# [What this task involves]
Convert the records below into a Markdown table with two columns, Row and Line. Give each line its own numbered row and leave out any blank lines.

(Data on finding visible targets)
◆ ◆ ◆ ◆

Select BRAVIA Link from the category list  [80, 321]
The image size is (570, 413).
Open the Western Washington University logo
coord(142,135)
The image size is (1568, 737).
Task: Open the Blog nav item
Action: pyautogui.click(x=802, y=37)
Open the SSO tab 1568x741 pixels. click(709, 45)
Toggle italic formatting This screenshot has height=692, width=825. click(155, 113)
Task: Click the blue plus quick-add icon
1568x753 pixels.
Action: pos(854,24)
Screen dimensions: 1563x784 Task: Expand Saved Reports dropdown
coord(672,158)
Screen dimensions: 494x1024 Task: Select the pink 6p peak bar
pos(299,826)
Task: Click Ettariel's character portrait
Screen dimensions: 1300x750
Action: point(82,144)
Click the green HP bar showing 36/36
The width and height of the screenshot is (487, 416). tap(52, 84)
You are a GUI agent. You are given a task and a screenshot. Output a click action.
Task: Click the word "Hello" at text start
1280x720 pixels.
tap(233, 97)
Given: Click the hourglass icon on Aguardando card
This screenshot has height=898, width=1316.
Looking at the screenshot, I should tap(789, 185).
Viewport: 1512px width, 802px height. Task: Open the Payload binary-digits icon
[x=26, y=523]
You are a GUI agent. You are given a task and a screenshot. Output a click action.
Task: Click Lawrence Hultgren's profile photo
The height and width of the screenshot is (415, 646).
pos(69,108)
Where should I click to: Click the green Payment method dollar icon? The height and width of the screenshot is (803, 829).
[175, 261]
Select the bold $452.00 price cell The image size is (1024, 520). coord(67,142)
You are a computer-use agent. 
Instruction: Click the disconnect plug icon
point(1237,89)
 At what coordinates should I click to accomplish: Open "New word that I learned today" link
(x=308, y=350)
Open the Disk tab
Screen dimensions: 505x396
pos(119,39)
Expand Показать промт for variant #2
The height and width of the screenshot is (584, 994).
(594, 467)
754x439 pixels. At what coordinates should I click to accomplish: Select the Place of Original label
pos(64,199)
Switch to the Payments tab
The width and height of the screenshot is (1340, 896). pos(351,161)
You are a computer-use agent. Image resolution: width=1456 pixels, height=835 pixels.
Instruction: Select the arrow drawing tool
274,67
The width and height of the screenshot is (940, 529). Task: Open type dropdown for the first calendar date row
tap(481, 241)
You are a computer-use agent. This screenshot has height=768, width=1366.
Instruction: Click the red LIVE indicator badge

◆ ◆ ◆ ◆

# [Exercise response]
| Row | Line |
|---|---|
| 1 | Select BRAVIA Link from the category list  [80, 321] |
| 2 | The image size is (570, 413). |
| 3 | Open the Western Washington University logo |
| 4 | coord(142,135) |
| 5 | The image size is (1568, 737). |
| 6 | Task: Open the Blog nav item |
| 7 | Action: pyautogui.click(x=802, y=37) |
| 8 | Open the SSO tab 1568x741 pixels. click(709, 45) |
| 9 | Toggle italic formatting This screenshot has height=692, width=825. click(155, 113) |
| 10 | Task: Click the blue plus quick-add icon |
| 11 | 1568x753 pixels. |
| 12 | Action: pos(854,24) |
| 13 | Screen dimensions: 1563x784 Task: Expand Saved Reports dropdown |
| 14 | coord(672,158) |
| 15 | Screen dimensions: 494x1024 Task: Select the pink 6p peak bar |
| 16 | pos(299,826) |
| 17 | Task: Click Ettariel's character portrait |
| 18 | Screen dimensions: 1300x750 |
| 19 | Action: point(82,144) |
| 20 | Click the green HP bar showing 36/36 |
| 21 | The width and height of the screenshot is (487, 416). tap(52, 84) |
| 22 | You are a GUI agent. You are given a task and a screenshot. Output a click action. |
| 23 | Task: Click the word "Hello" at text start |
| 24 | 1280x720 pixels. |
| 25 | tap(233, 97) |
| 26 | Given: Click the hourglass icon on Aguardando card |
| 27 | This screenshot has height=898, width=1316. |
| 28 | Looking at the screenshot, I should tap(789, 185). |
| 29 | Viewport: 1512px width, 802px height. Task: Open the Payload binary-digits icon |
| 30 | [x=26, y=523] |
| 31 | You are a GUI agent. You are given a task and a screenshot. Output a click action. |
| 32 | Task: Click Lawrence Hultgren's profile photo |
| 33 | The height and width of the screenshot is (415, 646). |
| 34 | pos(69,108) |
| 35 | Where should I click to: Click the green Payment method dollar icon? The height and width of the screenshot is (803, 829). |
| 36 | [175, 261] |
| 37 | Select the bold $452.00 price cell The image size is (1024, 520). coord(67,142) |
| 38 | You are a computer-use agent.  |
| 39 | Instruction: Click the disconnect plug icon |
| 40 | point(1237,89) |
| 41 |  At what coordinates should I click to accomplish: Open "New word that I learned today" link |
| 42 | (x=308, y=350) |
| 43 | Open the Disk tab |
| 44 | Screen dimensions: 505x396 |
| 45 | pos(119,39) |
| 46 | Expand Показать промт for variant #2 |
| 47 | The height and width of the screenshot is (584, 994). |
| 48 | (594, 467) |
| 49 | 754x439 pixels. At what coordinates should I click to accomplish: Select the Place of Original label |
| 50 | pos(64,199) |
| 51 | Switch to the Payments tab |
| 52 | The width and height of the screenshot is (1340, 896). pos(351,161) |
| 53 | You are a computer-use agent. Image resolution: width=1456 pixels, height=835 pixels. |
| 54 | Instruction: Select the arrow drawing tool |
| 55 | 274,67 |
| 56 | The width and height of the screenshot is (940, 529). Task: Open type dropdown for the first calendar date row |
| 57 | tap(481, 241) |
| 58 | You are a computer-use agent. This screenshot has height=768, width=1366. |
| 59 | Instruction: Click the red LIVE indicator badge |